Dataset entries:
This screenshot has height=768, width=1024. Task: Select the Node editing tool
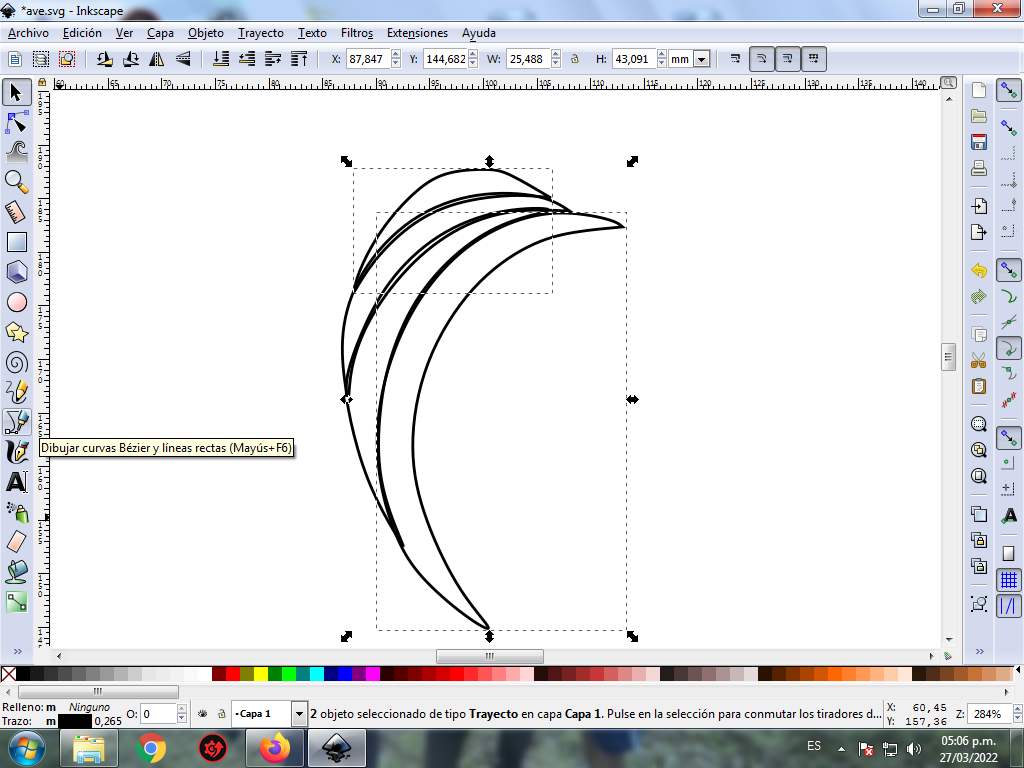[16, 122]
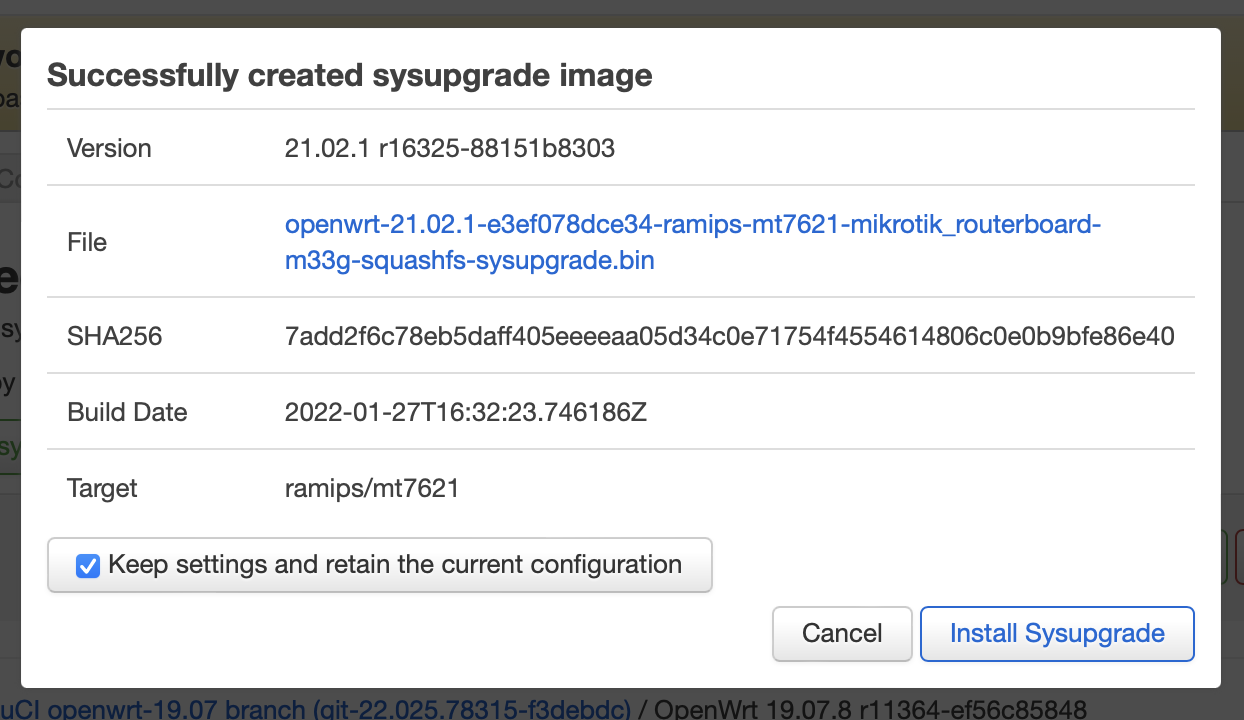Click the SHA256 row label

(x=114, y=336)
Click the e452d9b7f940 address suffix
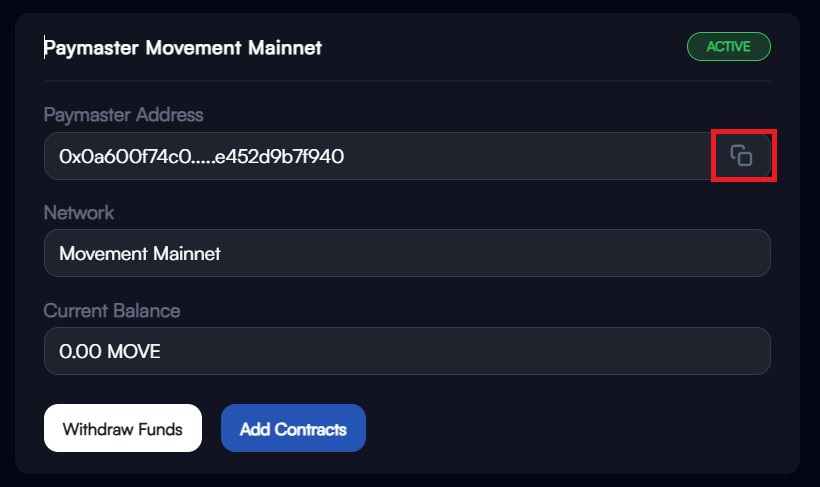 coord(280,156)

Problem description
Give the records above again verbatim, pictures omitted.

Response box
This screenshot has height=768, width=1024. Task: Select the Node editing tool
[16, 122]
Click the SHA256 row label

(x=114, y=336)
Click the e452d9b7f940 address suffix
 coord(280,156)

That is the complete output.